Nomura is fined $1 million for violating NYSE rules Japanese unit failed to maintain reserves


NEW YORK -- Nomura Securities International Inc. was fined $1 million yesterday by the New York Stock Exchange for rule violations involving Mexican bond trading.

It was the third-biggest sanction ever levied by the NYSE.

The bond trades, which Nomura carried out for its own account, resulted in the firm failing to meet capital requirements, the NYSE said. The exchange also said Nomura fell short in supervision and control of its traders.

The unit of Japan's biggest securities firm said it agreed to appoint an outside director to chair its audit committee and to strengthen its controls.

"This was the best thing for the company to move on," said Ira Sorkin, Nomura's chief legal officer.

Nomura's fine follows a Nov. 2 order by the Federal Reserve to Daiwa Bank Ltd. to shut its U.S. operations. Daiwa suffered $1.1 billion in trading losses tied to 11 years of Treasury bond trades.

Nomura conducted a series of bond trades between 1990 and 1992 in which the firm bought Mexican bonds and simultaneously agreed to sell them a few days later. The size of the transactions grew to $200 million from $20 million.

The NYSE disputed the way in which Nomura accounted for the trades, saying they left the firm with a capital deficiency of more than $150 million in October 1992. The exchange requires firms to maintain a minimum amount of capital to ensure that they can meet all their obligations to customers and other firms.
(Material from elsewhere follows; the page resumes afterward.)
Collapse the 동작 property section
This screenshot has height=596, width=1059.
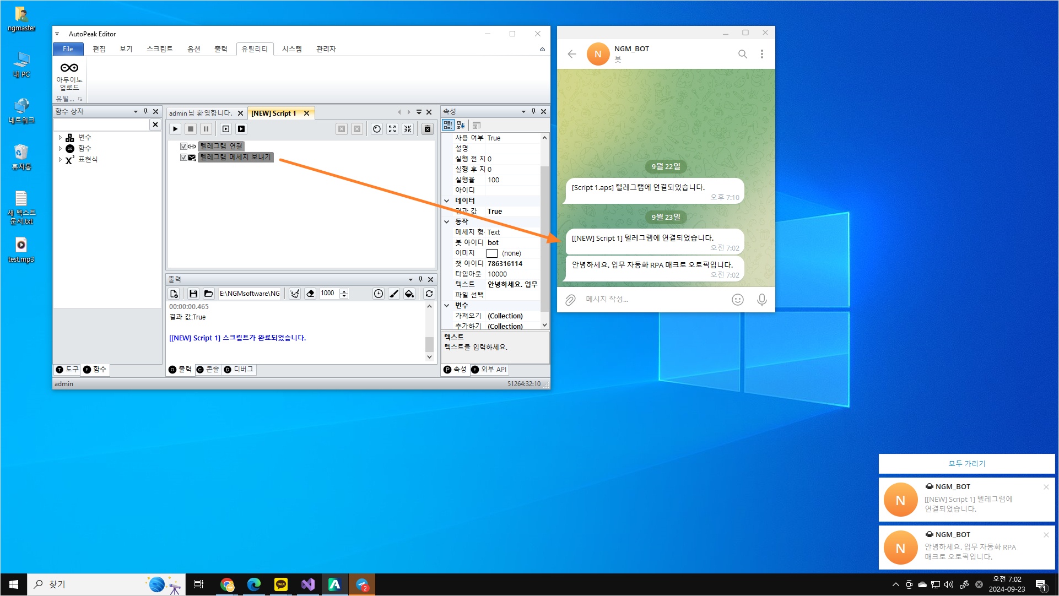[447, 221]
Even after senior Nomura officials decided to switch the trades into the parent company's account to avoid the capital deficit, the firm didn't take action. Six months later, in February 1993, the NYSE told Nomura to stop its Mexican bond trades.

"Nomura adopted an aggressive and incorrect interpretation of net capital regulations and did so without seeking clarification from its regulators or advice from outside counsel," the NYSE said.

The NYSE handed out its biggest sanction in 1992 in the form of a $2.5 million fine against Drexel Burnham Lambert Inc.

Nomura's fine is the second levied by the NYSE. It levied a $180,000 fine on Nomura in 1990 for, among other things, capital violations.